# Extract provided
+ + + + +

So, when many, including the self-serving Atiku, called for restructuring, it was because the civil war and ghosts of the many dead are still with us, walking the Nigeria earth, apologies to Shakespeare’s Hamlet. Developed nations understand the merits of closure. Last week, Britain unveiled the Chilcot report and picked to pieces all the facts of that ignoble chapter of the Iraq War. Tony Blair was exposed, as well as some of the intelligence community and the parliament. The nation looked itself in the mirror, and mea culpa replaced a sense of righteousness.
On the Iraq war, the New York Times issued a lengthy apology for allowing the emotion of the day sway its professional duties. Next time, both England and United States will think deeper before throwing innocents at the teeth of battle. The crisis of the Balkans is still lapping up its culprits today. Enquiries have dredged up the bad guys and they are subjected to the rule of law. The Hutus and Tutsis have also had theirs and those who inflamed the land to butchery have been exposed and punished. Apartheid in South Africa had its Truth and Reconciliation Commission.
The Second World War could not be concluded without a clear resolution through the Nuremberg trials. The First World War was concluded without such an enquiry. The victors simply punished Germany and isolated it. The result: a resurgent Germany with the Hitler of hate.
A people must always learn not to take its injustice for granted. During the Peloponnesian War, Athens fell because it merely slaughtered its best generals who did not pick up its dead at sea as was the custom. The parliament did not reason. The absence of its best brood of soldiers allowed Sparta to crush it.

+ + + + +

# Task prompt
Return word for word the part of the essay on wars and accountability starting with "A people must" and going on through "to crush it.". The listing that comes next has no connection to the essay on wars and accountability.

# Available data

+ + + + +

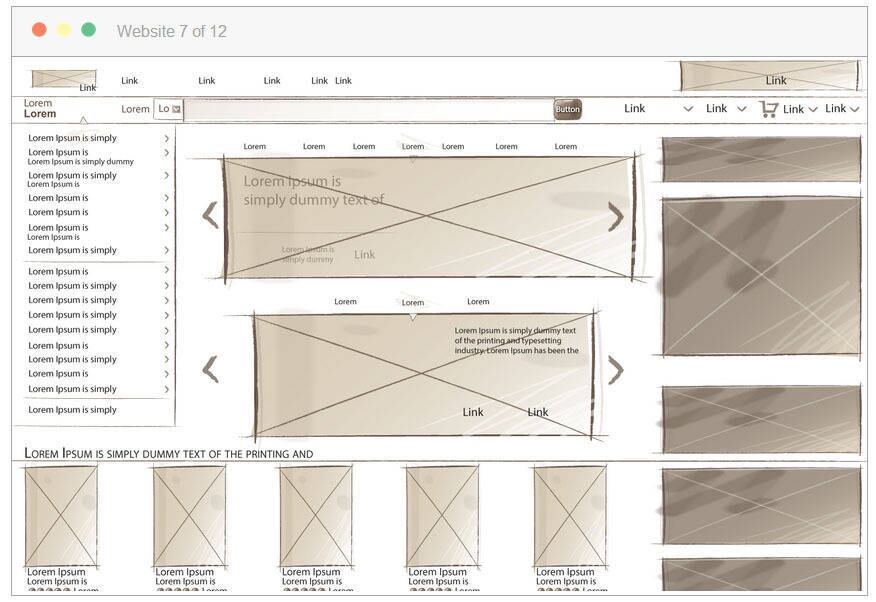Click the red window control dot
876x602 pixels.
pyautogui.click(x=39, y=30)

+ + + + +

# Response for this exercise
A people must always learn not to take its injustice for granted. During the Peloponnesian War, Athens fell because it merely slaughtered its best generals who did not pick up its dead at sea as was the custom. The parliament did not reason. The absence of its best brood of soldiers allowed Sparta to crush it.